The PAHS Control Toolbox is a Matlab toolbox designed to aid in the design of controllers for piece-wise affine hybrid systems. The main purpose is to synthesise controllers for systems with uncontrollable external inputs, e.g. fault tolerant controllers, by computing discrete game abstractions of hybrid systems.

The toolbox implements the ideas presented in [Grunnet08a-ND], which is based on the [Habets06a] regarding control to facet of PAHSs.

The main capabilities are centered around checking which facets of a polytope an affine system can be prevented from leaving through, blocking, to which degree the system can be forced out a given facet, controllability, and by building on this basic capability compute discrete abstractions which describe the system dynamics as a discrete game.

This is the basis for creating discrete game abstractions of PAHS, which tools such as UppAal can synthesise solutions for. The PAHS Control Toolbox is capable converting the discrete game abstraction and Reach/Avoid/Stay requirements to UppAal syntax and if feasible find a winning strategy for the game. The winning strategy is then refined to piecewise affine control laws on the PAHS and a simulator based on the trap_101 ODE solver is included.

In summary: Given a piecewise-affine hybrid system with external events and a reach/avoid/stay specification the toolbox can automatically find a control strategy.


The PAHS toolbox V1.1 supports the following features

  • Determine control to facet properties of affine systems on polytopes

    • Autodetection of simplices for faster computations

  • Computing discrete equivalents of affine systems on polytopes

    • Visualising discrete equivalents (2D only)

  • Computing discrete game abstractions of PAHS

    • Support for Matlab parallel computing (linear speedup)

  • Converting Init, Goal and Avoid sets to specifications on a discrete abstraction

  • Finding winning strategies for discrete abstractions using UppAal

  • Refining strategies to affine control laws on the polytopes

    • User defineable optimisation functions

    • Montecarlo simulation of controlled affine systems on polytopes

    • Plotting Montecarlo simulations (2D only)

  • Simulating controlled PAHS

    • Plotting PAHS and simulations (2D only)


There are a number of restrictions on the PAHS

  • All resets are identity

  • No guards on external events

Known bugs and regressions

This is a list of known bugs that should be corrected in future releases

  • Controller generation does not support controllable external events

  • New method for plotting monte carlo simulations and discrete equivalents does not work for 3D

Planned features

The following features are planned for future realeases (if any)
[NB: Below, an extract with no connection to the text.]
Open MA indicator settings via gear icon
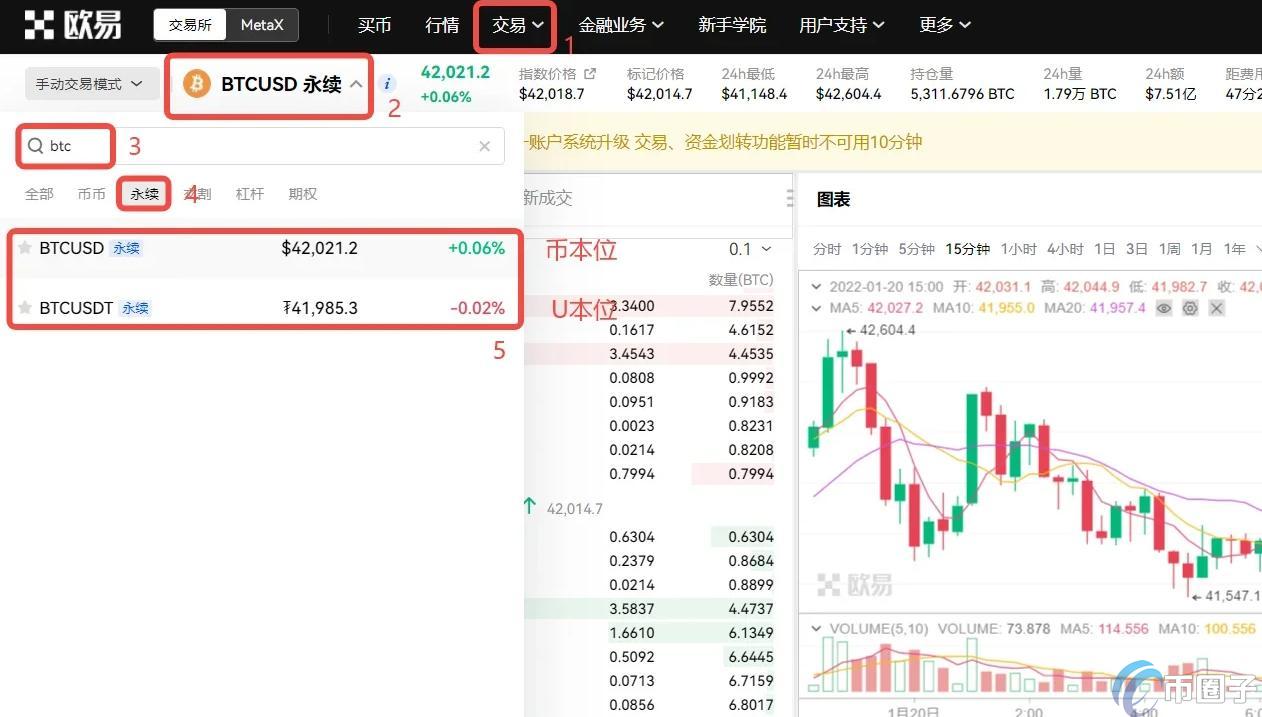 [x=1189, y=308]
  • Support for affine reset maps on external events

  • Support guards on external events (unions of polytopes)

  • Support for a Runge-Kutta based solver in the simulator

  • Parallelisation of refinement function

  • Helper functions for creating PAHS

  • Yalmip support (initial tests shows its slower for small problems)

  • Montecarlo simulation of controlled PAHS


The PAHS toolbox as licensed under the GPL V3.

The toolbox includes sligthtly modified versions of files from the RANDOM_DATA library authored by John Burkhardt and licensed under the LGPL. These can be found in the burkhardt subdirectory.